How could this have happened?
I really thought this was going to become a regular part of the Fractal Art world, but I guess that was too much to hope for.
What could have gone wrong this year? How did this happen?
Let me count the ways…
Artistically Anemic: I guess when you make the submission requirements sound like the feature set for Ultra Fractal you’re bound to get only one kind of artwork.
One-Dimensional: (No pun intended) Making everything exactly the same size was pretty stupid; how many artists make everything the same size? It this a fractal brick exhibition?
Enough Judges to Fill a Bus: And they all get a reserved spot in the exhibition because of their hard, hard work. “Many hands make light work” — not in a fractal art contest apparently! It’s just an excuse to take a free ride on the sponsor’s money while everyone else has to jump through a bunch of hoops just to be seen by the “judges”.
Amateur Attempt at Judging: Who exactly are these judges? All I saw was a guy and a bunch of his friends. Why not add a few judges who have a different view of fractal art? Or how about getting a real art judge who’s unconnected to the fractal world and can handle the very hard, hard work of sifting through the several hundred submissions that any contest (or high school art course) will produce? It ought to be easy for someone familiar with approaching art from a critical point of view. Let the busload of amateur judges line up with everyone else to get judged instead of lording it over their fellow artists.

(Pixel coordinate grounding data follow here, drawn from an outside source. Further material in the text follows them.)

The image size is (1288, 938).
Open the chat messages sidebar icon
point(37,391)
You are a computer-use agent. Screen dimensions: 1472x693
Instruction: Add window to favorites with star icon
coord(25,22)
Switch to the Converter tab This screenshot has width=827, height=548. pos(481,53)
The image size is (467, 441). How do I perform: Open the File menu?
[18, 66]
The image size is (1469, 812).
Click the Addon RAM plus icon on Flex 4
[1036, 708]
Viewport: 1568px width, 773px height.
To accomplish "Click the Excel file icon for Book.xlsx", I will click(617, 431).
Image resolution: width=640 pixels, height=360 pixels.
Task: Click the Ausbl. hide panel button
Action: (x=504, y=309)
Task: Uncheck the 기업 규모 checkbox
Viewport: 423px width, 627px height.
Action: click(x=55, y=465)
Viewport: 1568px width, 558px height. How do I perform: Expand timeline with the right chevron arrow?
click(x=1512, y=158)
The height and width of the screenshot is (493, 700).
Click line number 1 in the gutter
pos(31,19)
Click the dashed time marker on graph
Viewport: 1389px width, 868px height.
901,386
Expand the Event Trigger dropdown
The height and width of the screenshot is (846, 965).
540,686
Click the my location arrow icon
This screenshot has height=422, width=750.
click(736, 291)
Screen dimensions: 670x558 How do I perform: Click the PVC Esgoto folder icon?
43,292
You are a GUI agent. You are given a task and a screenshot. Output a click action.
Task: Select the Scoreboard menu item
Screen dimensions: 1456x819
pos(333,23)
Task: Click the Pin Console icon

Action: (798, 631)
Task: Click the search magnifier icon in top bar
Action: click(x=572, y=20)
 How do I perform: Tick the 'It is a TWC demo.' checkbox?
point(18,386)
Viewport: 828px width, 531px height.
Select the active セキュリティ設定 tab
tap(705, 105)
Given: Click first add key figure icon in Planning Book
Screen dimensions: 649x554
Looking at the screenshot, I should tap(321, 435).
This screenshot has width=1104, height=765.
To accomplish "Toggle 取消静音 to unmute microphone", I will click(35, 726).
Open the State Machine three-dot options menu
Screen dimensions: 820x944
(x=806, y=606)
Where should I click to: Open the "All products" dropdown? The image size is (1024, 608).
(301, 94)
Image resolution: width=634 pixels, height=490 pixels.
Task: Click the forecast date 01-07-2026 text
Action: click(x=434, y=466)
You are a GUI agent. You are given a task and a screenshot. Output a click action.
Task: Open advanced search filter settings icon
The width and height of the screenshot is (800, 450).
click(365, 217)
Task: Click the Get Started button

Devil Sponsors Made Us Do It That’s all I can remember hearing when the organizers attempted to explain the odd-ball setup for the contest — both years in a row. Yeesh. Show some leadership and maturity and just admit you made mistakes and make the necessary changes. The Benoit Mandelbrot Fractal Art Contest can be saved! It just needs an attitude that won’t sell out to sponsors or the private ambitions of a small clique of artists and self acclaimed experts.
The Benoit Mandelbrot Fractal Art Contest 2009?
Technorati Tags: Fractal Art, fractals, Benoit Mandelbrot Fractal Art Contest, Art Criticism, Art Contest, Fractal Art Contest,
The contest needs to be simplified and more flexible for more fractal generation programs. Plus, I notice the same people over and over again win these kind of things. Sort of puts me off. No offense if anyone reading this has one, but it would be nice to see others get recognized, too.
Good point about judging! A person outside the fractal world needs to be making unbiased and artistically critical decisions.
I’ve just had a thought. All the entries for last year’s contest are available for viewing at http://www.fractalartcontests.com/2007/entries.php, right? If you were judging a fractal contest, and you had to choose from those entries, which fifteen would you pick? Or, if they’re all too much the same, and too bad to count as winners, which of your own images would you include instead?
I believe this posting from September of last year will answer your questions, free you from competitive tyranny, and raise you to a higher state of enlightenment.
Also: I said was a great artist, not a better one.
I wasn’t trying to comment on your relative merit (actual or perceived) as an artist, I was just wondering which fifteen fractals you would choose to display to the public. Since you didn’t mention any specific ones in that previous post, is it safe to assume that if you had been on the judging panel, you would have simply called the contest off for lack of suitable material?
Also, I’ve been thinking about the question of large renders and print sizes, which is indeed vexing. Is it possible to ask the authors of your chosen programs to improve their large-render capabilities, so as to increase your options in that regard? The only solutions I’ve been able to come up with so far have involved…using UF. Sigh.
Here’s eight I would have chosen:
Absentminded Sentinel – Lilliane Rosschaert
The Draftsman – Paul DeCelle
Unravel – Paul DeCelle
61672 – Jock Cooper
Cellblocks – Stephen Ferguson
Caterpillar 333 omega – Carlos F. Cidranes
Koch Kube – Chris Hayton
Mandelbrot Mountains – Lilliane Rosschaert
Apart from Paul DeCelle’s The Draftsman, I’m not super excited about any of them, but the one’s I’ve listed I like. I wouldn’t have chosen any of the ones submitted by the judges except for Playground by Klaus-Peter Kubik. The judges’ work is characteristically stale (although Samuel Monnier’s is interesting).
The arbitrary and artificial environment of contests exalts the compromise candidates and everything second rate in art. That’s why I prefer the everyday online world of the internet for art. It seems in Fractal Art that people’s experiments are better than the work they submit to contests. All of the judges have better work on their websites than the work they “submitted” to the contest.
We all need to be more radical and take risks in our art. Contests encourage just the opposite behaviour — conformism and safe bets.
Cool, thanks for such a quick response.
I also would have chosen different examples of the judges’ work, in some cases.
It seems too bad that there’s not going to be a contest this year, though. In spite of all the difficulties, it seems like contests are one of the best ways of bringing fractal art to the attention of a wider audience. And the judging does at least filter things down to a more manageable quantity, something that’s easier to take in than the massive glut of images on the internet at large.